A brief note about terminology
I will use “autonomous”, “self driving”, “driverless”, and “robot” interchangeably.
These refer primarily to future vehicles that may have the ability to operate without human
intervention for extended periods of time and to perform a broad range of actions. I will
also use “cars” to refer loosely to all motor vehicles, from a motorcycle to a freight truck;
those distinctions do not matter for the discussion here.
4.1 Why ethics matters
To start, let me offer a simple scenario that illustrates the need for ethics in autonomous
cars. Imagine in some distant future, your autonomous car encounters this terrible choice:
it must either swerve left and strike an eight-year old girl, or swerve right and strike an
80-year old grandmother [33]. Given the car’s velocity, either victim would surely be killed
on impact. If you do not swerve, both victims will be struck and killed; so there is good
reason to think that you ought to swerve one way or another. But what would be the ethi-
cally correct decision? If you were programming the self-driving car, how would you
instruct it to behave if it ever encountered such a case, as rare as it may be?

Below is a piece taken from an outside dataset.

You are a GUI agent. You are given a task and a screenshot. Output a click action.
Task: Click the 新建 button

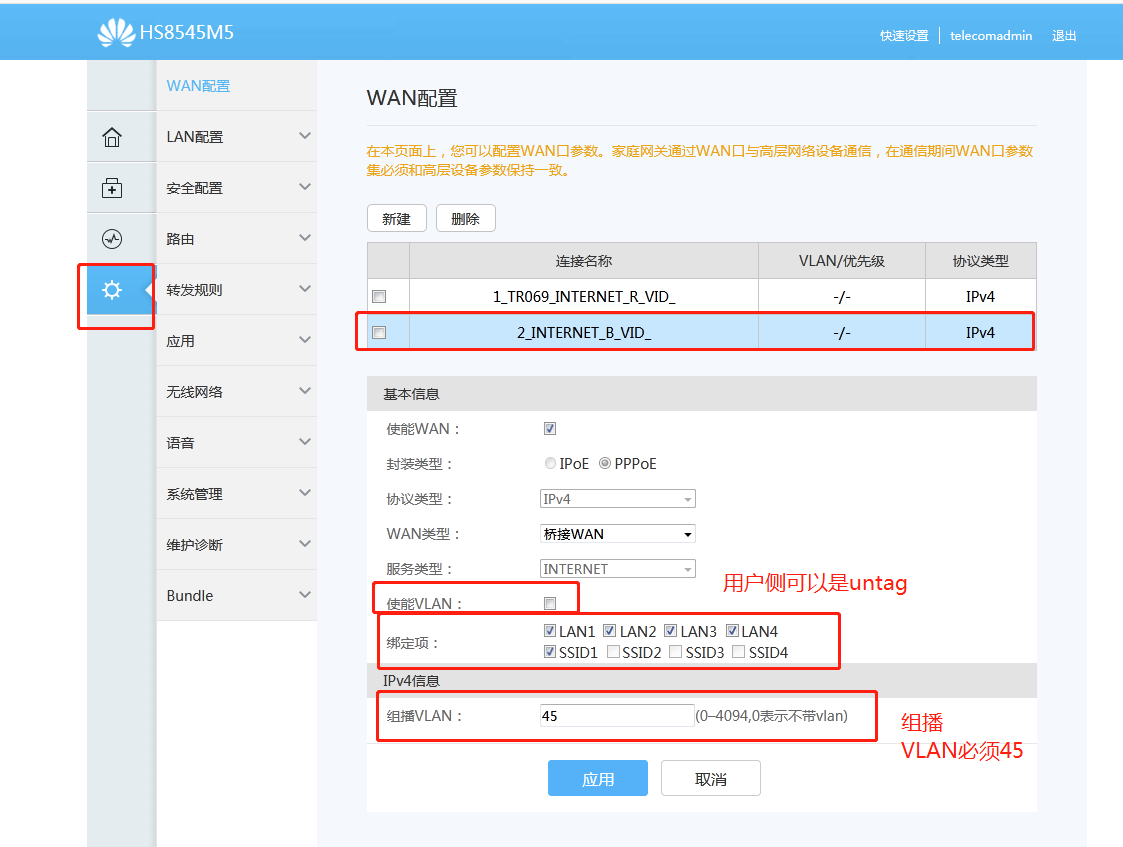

Striking the grandmother could be the lesser evil, at least to some eyes. The thinking is
that the girl still has her entire life in front of her – a first love, a family of her own, a career,
and other adventures and happiness – while the grandmother has already had a full life and
her fair share of experiences. Further, the little girl is a moral innocent, more so than just
about any adult. We might agree that the grandmother has a right to life and as valuable a
life as the little girl’s; but nevertheless, there are reasons that seem to weigh in favor of
saving the little girl over the grandmother, if an accident is unavoidable. Even the grand-
mother may insist on her own sacrifice, if she were given the chance to choose.
But either choice is ethically incorrect, at least according to the relevant professional
codes of ethics. Among its many pledges, the Institute of Electrical and Electronics
Engineers (IEEE), for instance, commits itself and its 430,000+ members “to treat fairly
all persons and to not engage in acts of discrimination based on race, religion, gender,
disability, age, national origin, sexual orientation, gender identity, or gender expression”
[23]. Therefore, to treat individuals differently on the basis of their age, when age is not
a relevant factor, seems to be exactly the kind of discrimination the IEEE prohibits
[18, 33].
Age does not appear to be a relevant factor in our scenario as it might be in, say, casting
a young actor to play a child’s character in a movie. In that movie scenario, it would be
appropriate to reject adult actors for the role. Anyway, a reason to discriminate does not
necessarily justify that discrimination, since some reasons may be illegitimate. Even if we
point to the disparity of life experiences between the old and the young, that difference isn’t
automatically an appropriate basis for different treatment.